### TASK SET
**1.** Answer these questions from the forum thread about the Timbuk2 Kindle sleeve:
(a) For about how long did iamjosie carry the sleeve and Kindle in a handbag without noticing any extra weight?
(b) What reason does SkierChick give for ordering the sleeve?
(c) What worry does thetonyclifton have about the flap?
**2.** From the forum thread about the Timbuk2 Kindle sleeve, write out the part that opens with the words "## SkierChick (Jul" and closes with "for the pictures.".

━━━━━ READING PASSAGE ━━━━━

# Timbuk2 Sleeve for Kindle 3



## iamjosie (Aug 28, 2010)

I got mine in the mail today, its thin, light and perfect! If your looking for a case/sleeve to protect your K3 this ones a great one

> Timbuk2 Kindle sleeve










with my K3 inside.


----------



## thetonyclifton (Aug 26, 2010)

Can we get some more pics - I love timbuk2 bags but sure about the flap part - I feel like it might add some unnecessary bulk?


----------



## SkierChick (Jul 30, 2010)

Good to know. Mine should be delivered this week. I ordered it the sleeve because I have several Timbuk2 bags, so I know the quality is great. Now it's just the waiting....


----------



## MsBea (Dec 2, 2008)

I ordered one also and it will be here tomorrow! This looks perfect. Thanks for the pictures.


----------



## iamjosie (Aug 28, 2010)

heres 1 more pic, i had sleeve/kindle in my handbag on my arm for aprox 1 hr and didnt notice any extra weight, it does add a little bulk but its not massive


----------



## lanfearl (Jul 28, 2010)

So your review of the case is positive? I just ordered mine.


----------



## iamjosie (Aug 28, 2010)

positive, 100%, love it!


----------



## jd78 (Dec 8, 2009)

━━━━━ ENTRIES ━━━━━

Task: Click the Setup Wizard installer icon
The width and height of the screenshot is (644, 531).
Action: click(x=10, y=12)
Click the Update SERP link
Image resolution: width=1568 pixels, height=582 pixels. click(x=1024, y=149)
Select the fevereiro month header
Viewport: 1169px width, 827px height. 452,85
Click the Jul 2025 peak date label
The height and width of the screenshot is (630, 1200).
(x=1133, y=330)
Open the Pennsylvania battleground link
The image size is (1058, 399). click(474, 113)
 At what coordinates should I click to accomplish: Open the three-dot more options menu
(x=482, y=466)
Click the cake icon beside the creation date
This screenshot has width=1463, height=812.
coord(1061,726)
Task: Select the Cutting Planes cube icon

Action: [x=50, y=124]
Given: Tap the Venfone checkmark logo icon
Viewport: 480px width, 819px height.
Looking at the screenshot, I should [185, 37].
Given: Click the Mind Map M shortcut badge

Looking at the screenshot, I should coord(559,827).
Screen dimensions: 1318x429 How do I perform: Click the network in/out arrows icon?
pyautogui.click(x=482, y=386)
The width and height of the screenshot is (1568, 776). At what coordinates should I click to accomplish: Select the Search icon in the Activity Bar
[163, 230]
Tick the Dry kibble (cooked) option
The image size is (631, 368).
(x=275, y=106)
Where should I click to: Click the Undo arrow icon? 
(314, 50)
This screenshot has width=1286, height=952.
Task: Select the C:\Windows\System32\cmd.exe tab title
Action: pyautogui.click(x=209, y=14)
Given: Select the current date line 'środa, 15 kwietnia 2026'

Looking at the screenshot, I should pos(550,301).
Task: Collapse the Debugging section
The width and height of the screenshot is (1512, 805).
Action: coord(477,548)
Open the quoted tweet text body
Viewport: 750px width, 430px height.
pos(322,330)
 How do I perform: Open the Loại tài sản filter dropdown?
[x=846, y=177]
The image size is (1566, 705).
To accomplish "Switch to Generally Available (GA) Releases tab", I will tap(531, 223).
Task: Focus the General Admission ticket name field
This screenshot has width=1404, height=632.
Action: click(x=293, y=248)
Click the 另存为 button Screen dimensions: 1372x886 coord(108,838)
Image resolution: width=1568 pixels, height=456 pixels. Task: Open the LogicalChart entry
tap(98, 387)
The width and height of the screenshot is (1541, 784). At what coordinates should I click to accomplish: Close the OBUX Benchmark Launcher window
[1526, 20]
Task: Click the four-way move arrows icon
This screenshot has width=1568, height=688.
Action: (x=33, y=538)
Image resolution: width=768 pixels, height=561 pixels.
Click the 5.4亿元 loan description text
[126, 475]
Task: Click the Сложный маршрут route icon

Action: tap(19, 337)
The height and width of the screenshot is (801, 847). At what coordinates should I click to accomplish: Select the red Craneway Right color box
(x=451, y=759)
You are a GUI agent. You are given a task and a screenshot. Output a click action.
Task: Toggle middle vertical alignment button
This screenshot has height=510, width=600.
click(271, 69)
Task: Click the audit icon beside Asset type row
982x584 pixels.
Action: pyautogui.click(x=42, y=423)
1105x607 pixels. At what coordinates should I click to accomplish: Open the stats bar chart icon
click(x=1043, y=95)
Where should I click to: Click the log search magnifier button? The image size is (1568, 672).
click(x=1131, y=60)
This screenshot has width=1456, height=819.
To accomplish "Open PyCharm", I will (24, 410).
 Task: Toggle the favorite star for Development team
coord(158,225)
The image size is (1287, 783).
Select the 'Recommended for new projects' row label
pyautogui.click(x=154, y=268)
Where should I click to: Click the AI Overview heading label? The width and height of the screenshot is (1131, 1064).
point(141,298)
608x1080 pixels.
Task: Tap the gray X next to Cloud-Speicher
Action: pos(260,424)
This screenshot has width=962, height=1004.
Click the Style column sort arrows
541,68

━━━━━

### WORKED ANSWERS
**1.**
(a) About one hour.
(b) SkierChick has several Timbuk2 bags and so knows the quality is great.
(c) That it might add unnecessary bulk.

**2.**
## SkierChick (Jul 30, 2010)

Good to know. Mine should be delivered this week. I ordered it the sleeve because I have several Timbuk2 bags, so I know the quality is great. Now it's just the waiting....


----------



## MsBea (Dec 2, 2008)

I ordered one also and it will be here tomorrow! This looks perfect. Thanks for the pictures.